In this May 10, 2013, file photo, Cody Wilson holds what he calls a Liberator pistol that was made on a 3-D-printer at his home in Austin, Texas. (Jay Janner/Austin American-Statesman/Associated Press)

BB: So in your mind is there anyone who shouldn't be able to make a gun at home?

CW: No. I really think being serious about rights works this way: someone is able to make and possess for themselves what they will, even if that person is a felon; even if this person has been determined beforehand to be a relatively suspect person. But when they can be demonstrated to be an imminent threat, an articulable threat ... these kinds of things, they can be wheeled before court, a jury of their peers and that jury can say, 'look you should not be trusted with this. You shouldn't have this.' That's how it works. I don't think it works on the level of wholesale prohibitions against entire classes and, like, millions of people. Really, the best approach that isn't wishful thinking, or like censorship, or authoritarianism, is to respect people and to trust people at the outset to do the right thing. And when they haven't done the right thing, then we address them.

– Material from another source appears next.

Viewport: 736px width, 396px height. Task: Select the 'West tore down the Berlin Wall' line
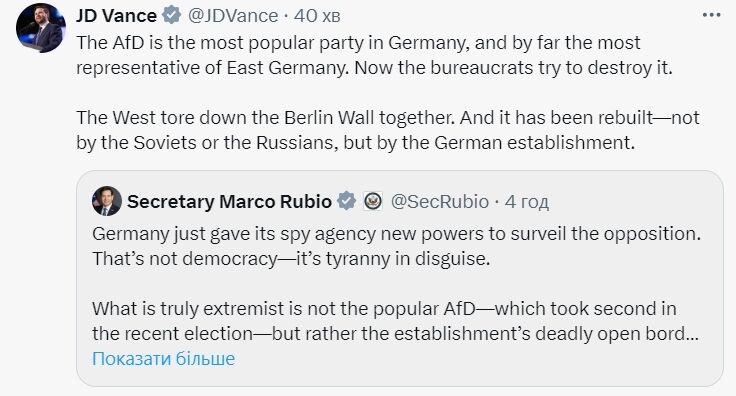(x=388, y=117)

BB: How can you trust people to do the right thing when 3,300 people have died of gun deaths in the United States since Sandy Hook?

CW: Well, I mean, how many thousands of people died from medical malpractice, right? We're not going to make doctors illegal. I mean, things are going to go wrong. People are going to do the wrong thing. But that's not a reason to divest people of an entire class of liberties.

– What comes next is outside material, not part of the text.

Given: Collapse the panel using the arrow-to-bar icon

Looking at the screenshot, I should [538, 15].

BB: Isn't this world of hyper liberty that you're describing, isn't it divorced from the practical reality of the fact that there are people for whom firearms are dangerous?

CW: That's already true. That has never not been true — that people will do bad things and that there are dangerous people. And we have mechanisms for dealing with those people, even when it comes outside of firearms. When people do bad things we deal with what they've done. We don't pad every wall in the world. We don't restrict every possible thing that can possibly go wrong in this world. We don't build the social prison.

In this Oct. 3, 2012 photo, Wilson points to his laptop screen displaying an image of a prototype plastic gun on the screen in Austin, Texas. ( Press)

BB: Are you giving people a dangerous tool? This is a gun that's made of plastic, it can be manipulated so it would be undetectable by metal detectors. Are you giving people a dangerous tool that could destabilize society?

CW: I'm giving people pieces of software, which can be understood by a civic machine. That machine can print pieces and you can put those together into a gun if you choose. These are not guns we're giving out. These are pieces of software. You can't control information and you shouldn't. This is a question about the future of information and the regulation of the internet. But make no mistake, this is about the freedom of information now.

BB: But you're attaching your fight for freedom of information to a similar struggle that's going on right now over gun control in America and it's a highly politicized struggle where there are victims there are people who have been killed in school shootings. Isn't this more than just software?

CW: No. I would say that's a metaphysical classification. Of course it's not more than software. People have to use the software. The machine understands that it is, in the end, just software. And if you're going to make any other kind of distinction like that you're going to create terrible unexpected results in the legal code that will begin to, basically, create the walls for the destruction and the choking of information freedom online.

BB: If someone walked into a school and killed some people with a principal gun would that weigh on your conscience?

CW: I wonder. I mean, I really think I'm arguing from a point of pure principle and I really believe in that principle. I'm sure I would feel empathy and I would feel at a loss, but it wouldn't shake my conviction that this is the right thing to do, and that these governments must reckon with the fact that now there will be relatively untraceable guns. That's a fact. So are we going to make every person the United States, in the world, a criminal? Are we going to prohibit them from owning traditional firearms? Is that how we're going to press the situation? Or can we be more respectful of people's liberties.